As both of my regular readers surely know, I spend a fair bit of time scanning eBay’s vintage computer areas looking for must-haves. A few weeks back, while browsing the site, I saw a near-mint Amiga 1000. I’d long wanted a really clean A1000 to add to my collection, but they’re really not somehing you come across. (I purchased a used A1000 back in 1994 — 15 year ago — and it looked like it had been found in a bog.) So, I laid down $350 or so and it became mine. And it turned out to be an excellent and rare find. It really is like new.
This got me into the Amiga frame of mind in a way I’ve not been in more than 20 years, give or take. I’ve been spending lots of time in the Amiga.org and AmigaWorld.net forums lately, and it was there that I learned about the SAMiga. That is to say, the AMCC 440EP SoC-based PowerPC motherboards manufactured in Italy and capable of running PowerPC Linux and, more interestingly, AmigaOS v4.1.

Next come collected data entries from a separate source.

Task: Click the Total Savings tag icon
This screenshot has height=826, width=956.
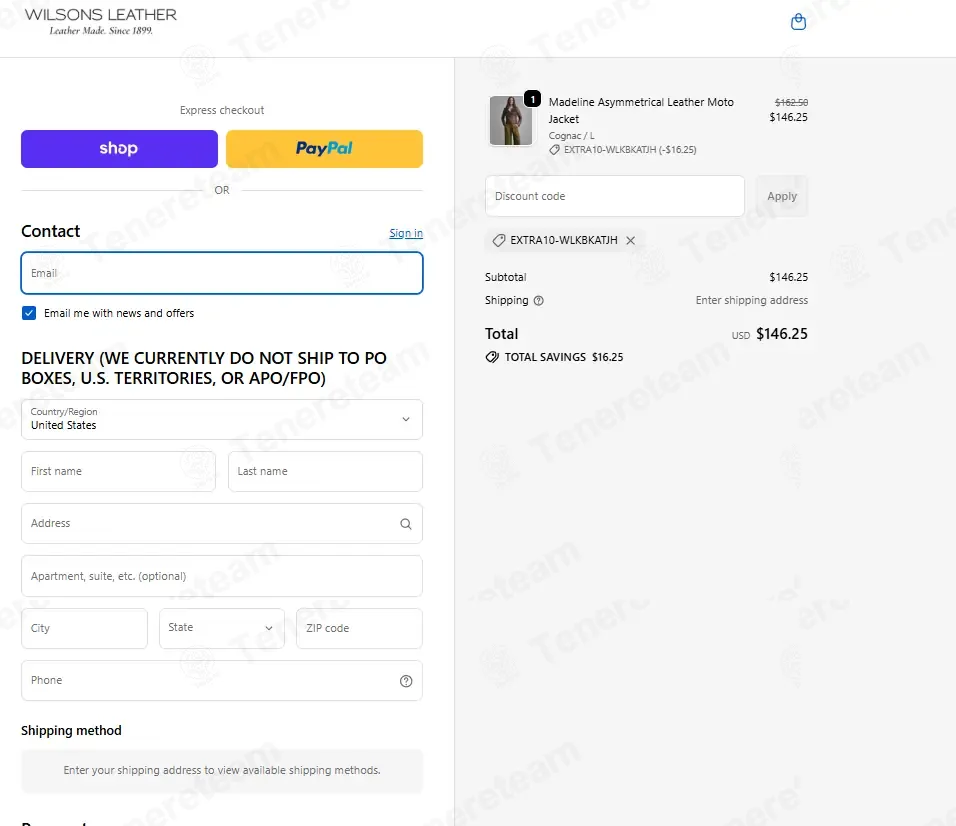Action: click(492, 357)
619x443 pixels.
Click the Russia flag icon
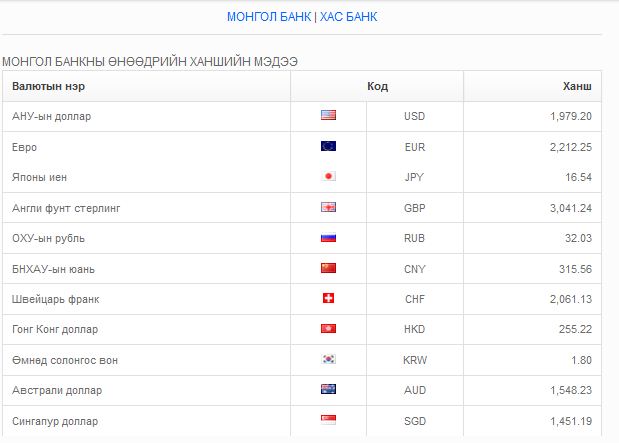[x=328, y=238]
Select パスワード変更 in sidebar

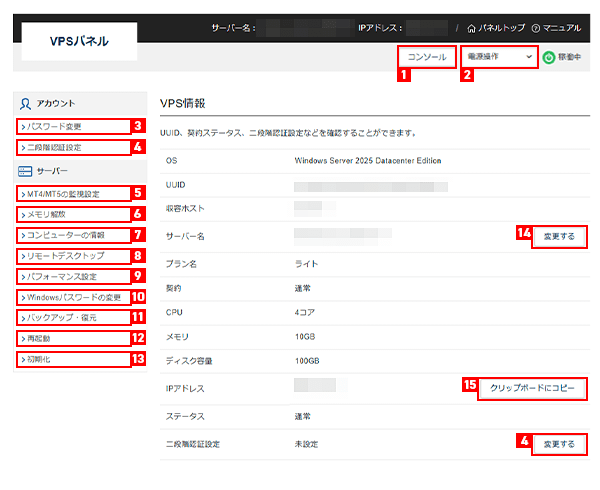click(72, 127)
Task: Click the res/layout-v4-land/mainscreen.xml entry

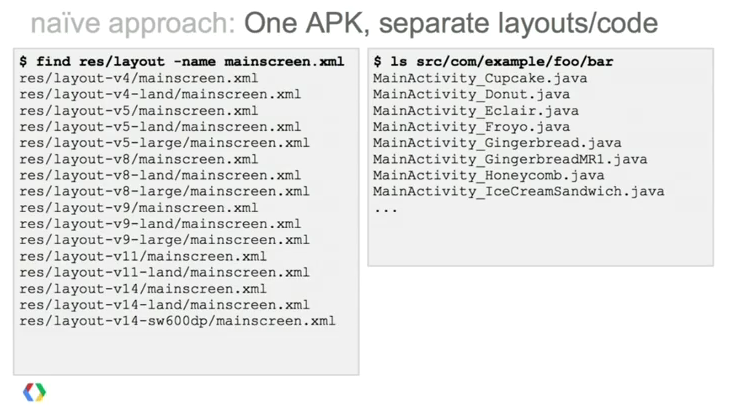Action: 160,94
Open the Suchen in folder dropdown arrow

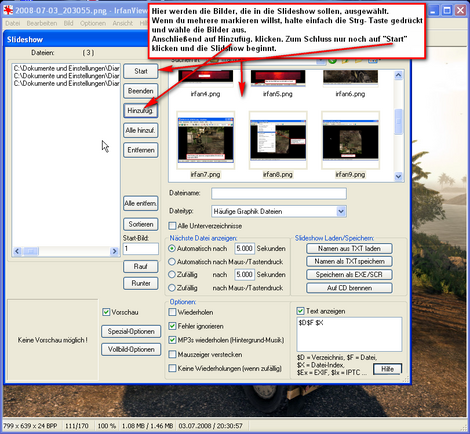click(321, 61)
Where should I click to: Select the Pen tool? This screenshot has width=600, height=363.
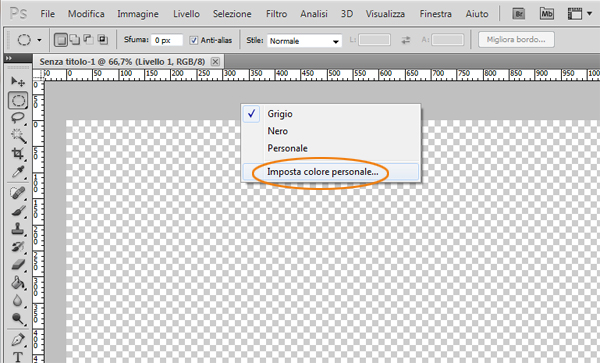(x=18, y=340)
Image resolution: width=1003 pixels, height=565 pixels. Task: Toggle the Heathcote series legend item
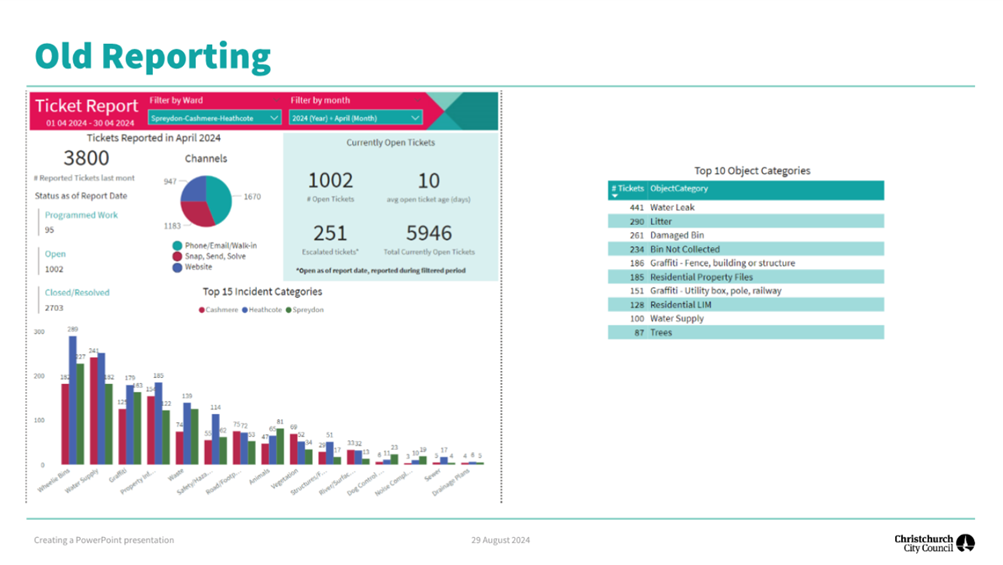[x=262, y=310]
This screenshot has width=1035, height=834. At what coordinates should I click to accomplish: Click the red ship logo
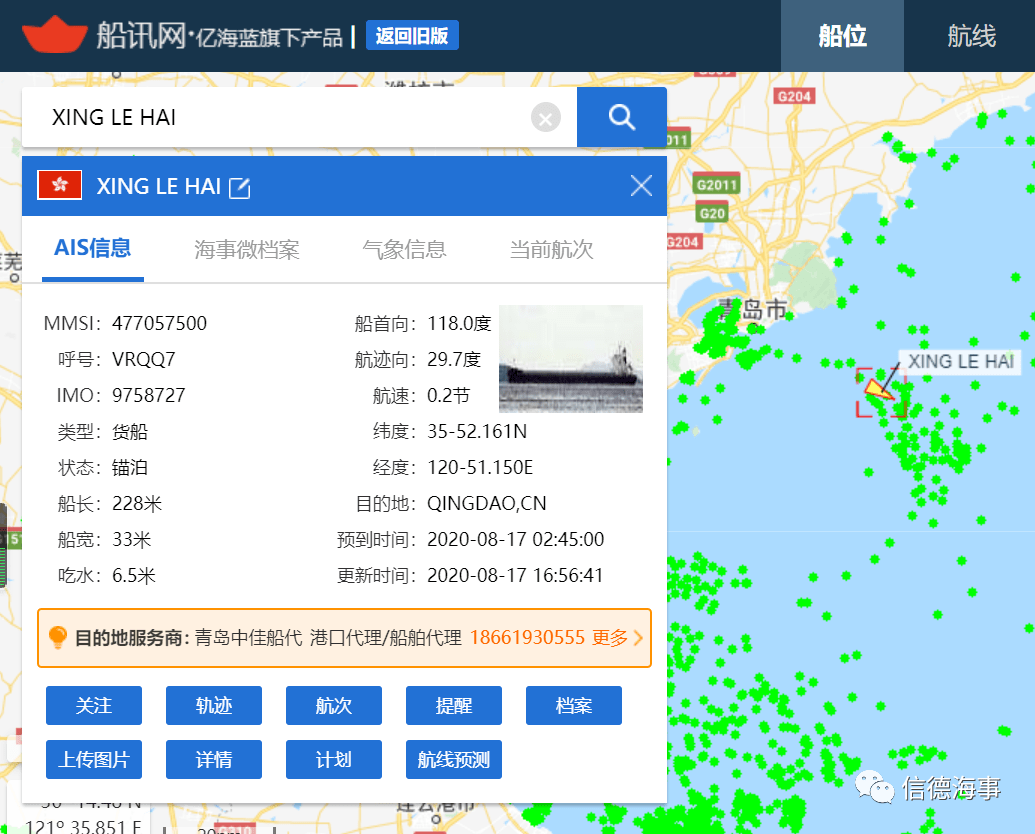[55, 36]
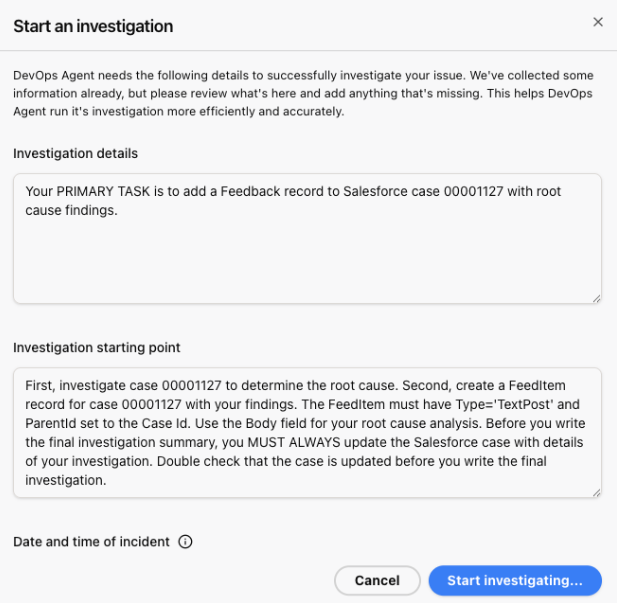Close the Start an investigation dialog
This screenshot has height=603, width=617.
pos(598,22)
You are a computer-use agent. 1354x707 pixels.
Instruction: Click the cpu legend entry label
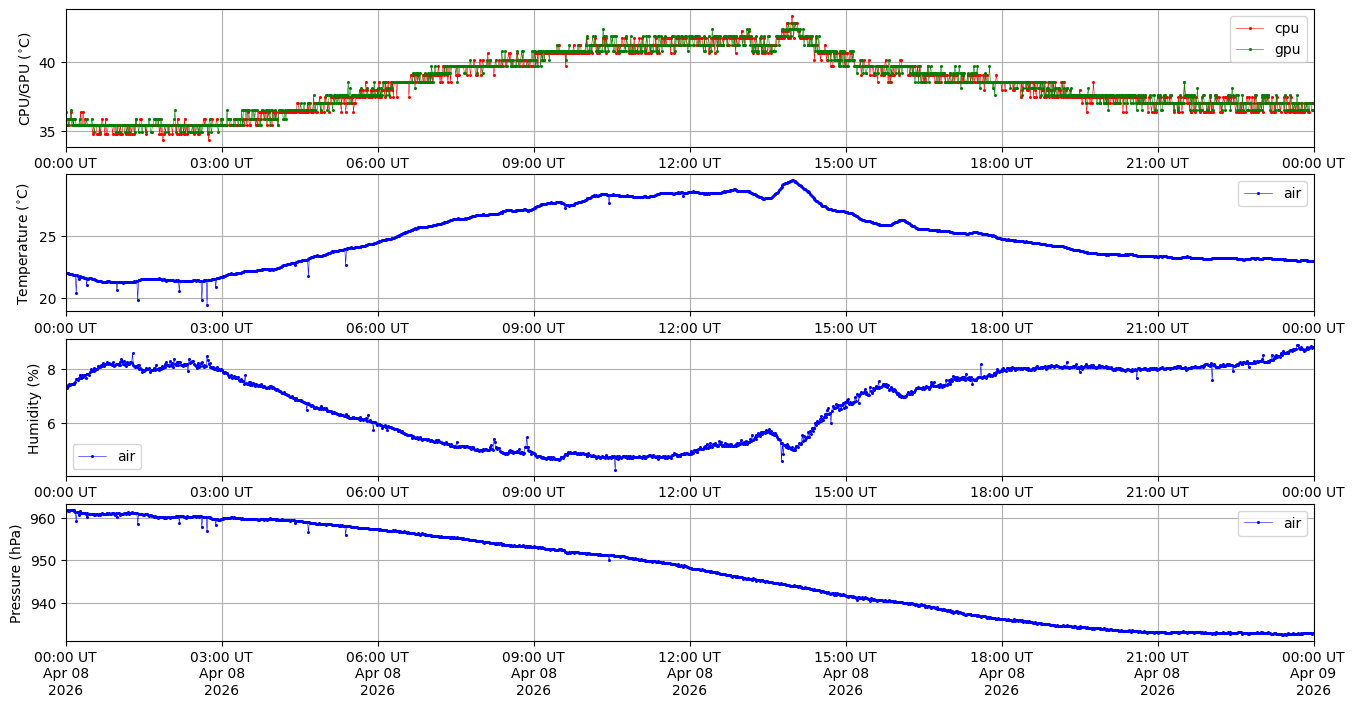(x=1285, y=28)
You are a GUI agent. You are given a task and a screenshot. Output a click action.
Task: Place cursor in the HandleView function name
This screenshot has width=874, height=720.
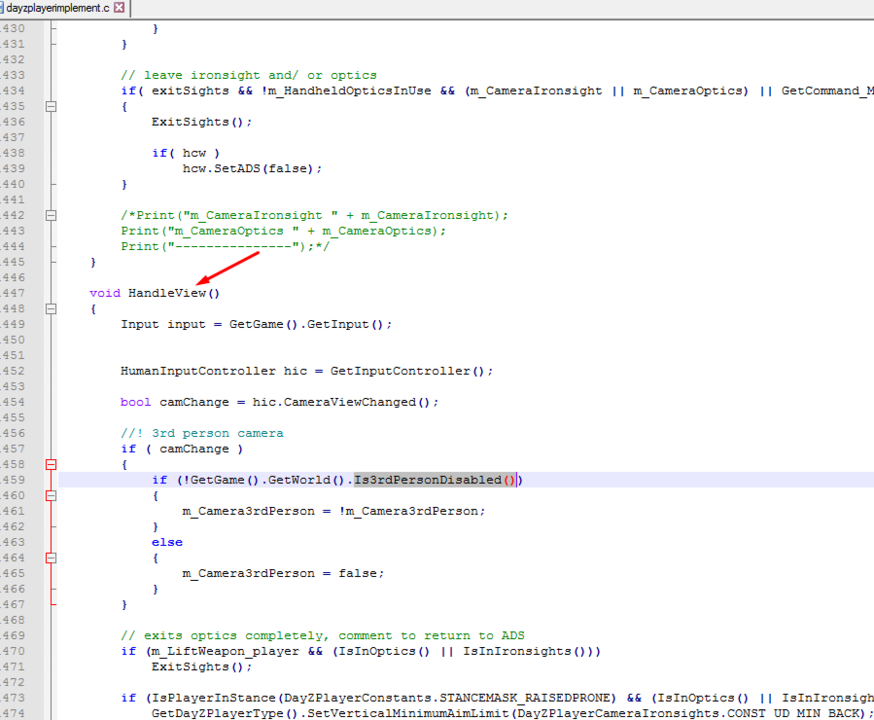pos(167,293)
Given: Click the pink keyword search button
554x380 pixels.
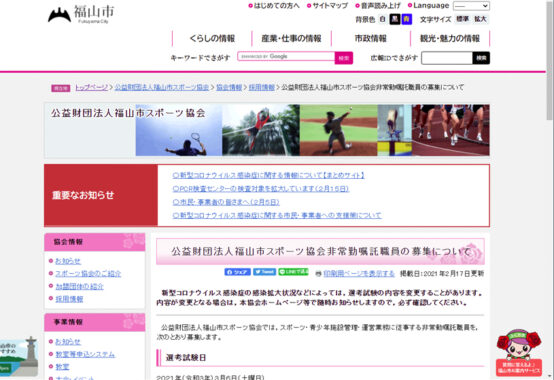Looking at the screenshot, I should pyautogui.click(x=343, y=58).
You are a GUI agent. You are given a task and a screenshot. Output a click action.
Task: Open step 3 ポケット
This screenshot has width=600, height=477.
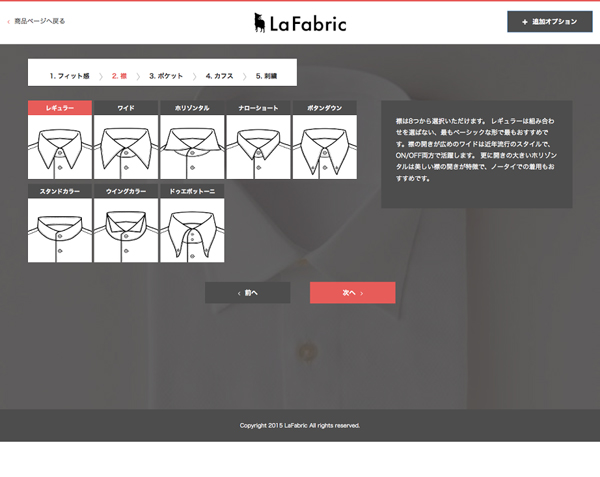pyautogui.click(x=166, y=76)
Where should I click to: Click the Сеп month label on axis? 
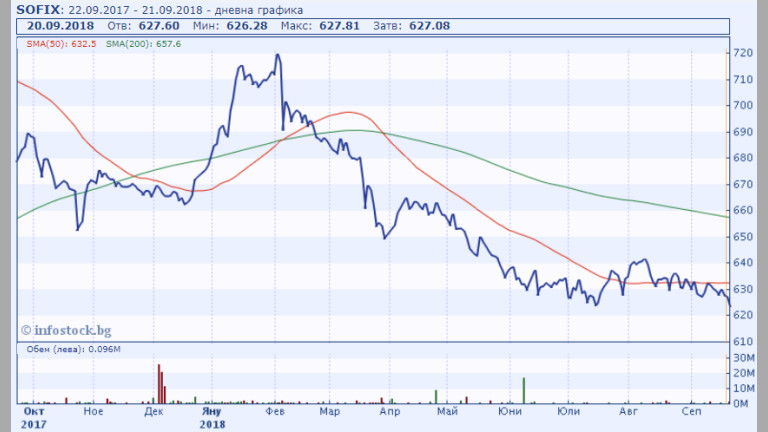(691, 411)
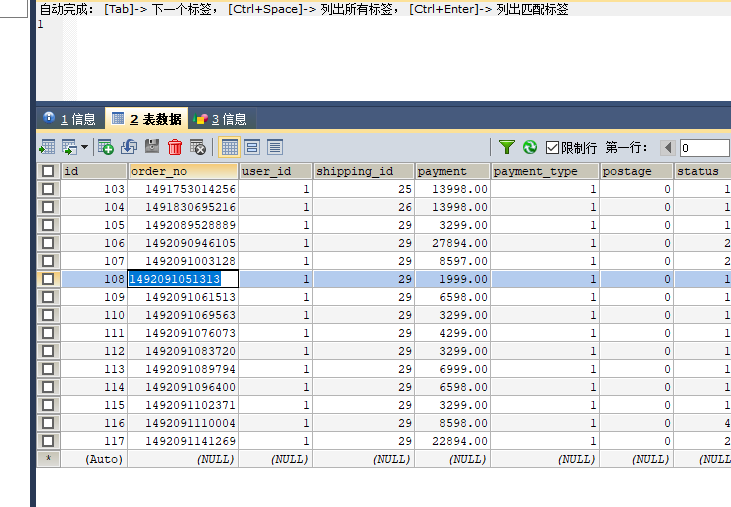Tick the select-all checkbox in header row
The height and width of the screenshot is (507, 731).
[x=48, y=171]
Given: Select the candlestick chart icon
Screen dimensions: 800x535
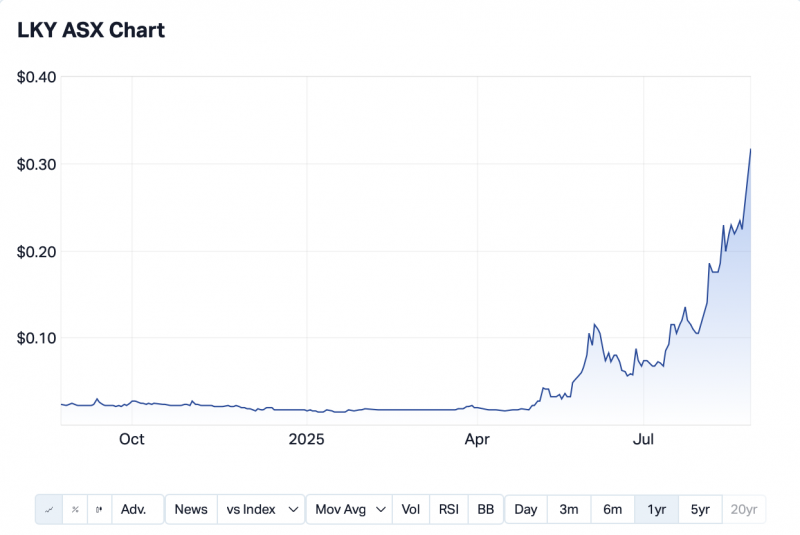Looking at the screenshot, I should coord(100,509).
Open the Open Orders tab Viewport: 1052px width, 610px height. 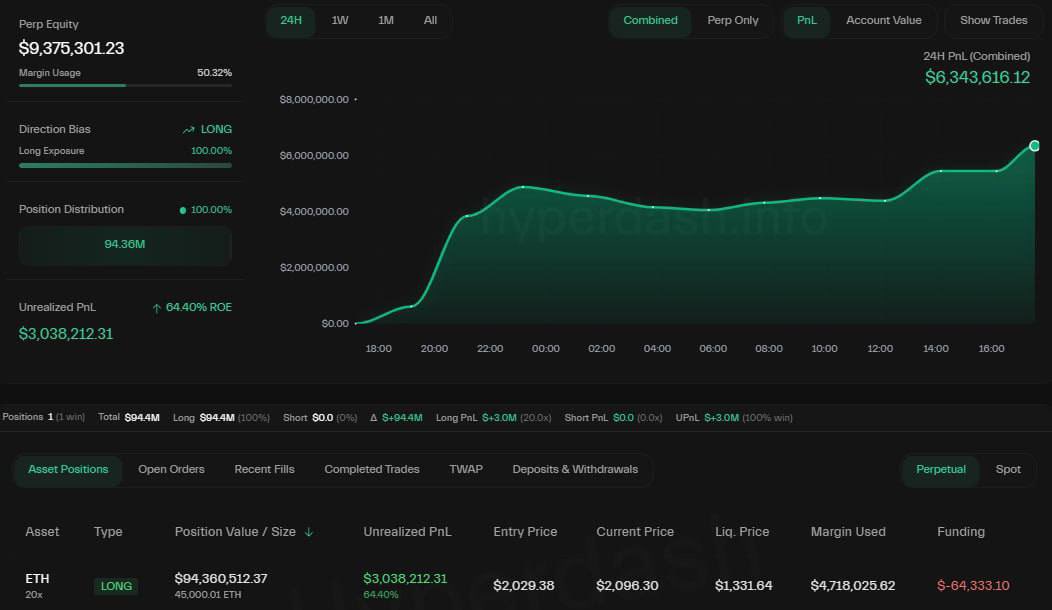pyautogui.click(x=171, y=470)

Developed by ACubed Systems, the SAM440ep boards are rather modest in power as compared to modern Macs and PCs, but are the only computers currently in production that are capable of running the current Amiga operating system, AmigaOS 4.1.
In recent years I had toyed with the idea of adding a PCI bus-board to my towered Amiga 1200 ‘060 in order to be able to run the latest Amiga operating system with a proper, modern video card, but the cost and somewhat cumbersome overall nature of such a setup kept me from going down that road. And, a few years back I even spent a full day trying to track down a reasonably priced AmigaOne system on which to do the modern Amiga thing (right after production of those boards had ceased), but it didn’t pan out.
But now, here I am, the envy of many a long-time Amiga faithful, with the latest Amiga iron. But, as I mentioned, not such powerful iron as compared to modern machines. The board I purchased (from AmigaKit) is the SAM440ep-Flex based around a PowerPC 440 CPU running at 733MHz, overclocked (quite safely, in the factory) from 667MHz. That’s roughly equivalent to a typical 700MHz G3, I gather. (Note, the AmigaOne boards used actual G3s and G4s.) Not a powerhouse, but let’s remember that the first Amiga ran a preemptive multitasking operating system in 256K of RAM on a 7.16MHz 16/32-bit 68000 CPU. I’ve fitted the system with 512MB of RAM and a PCI Radeon 9250 128MB graphics card, the most advanced card currently supported by AmigaOS 4.1.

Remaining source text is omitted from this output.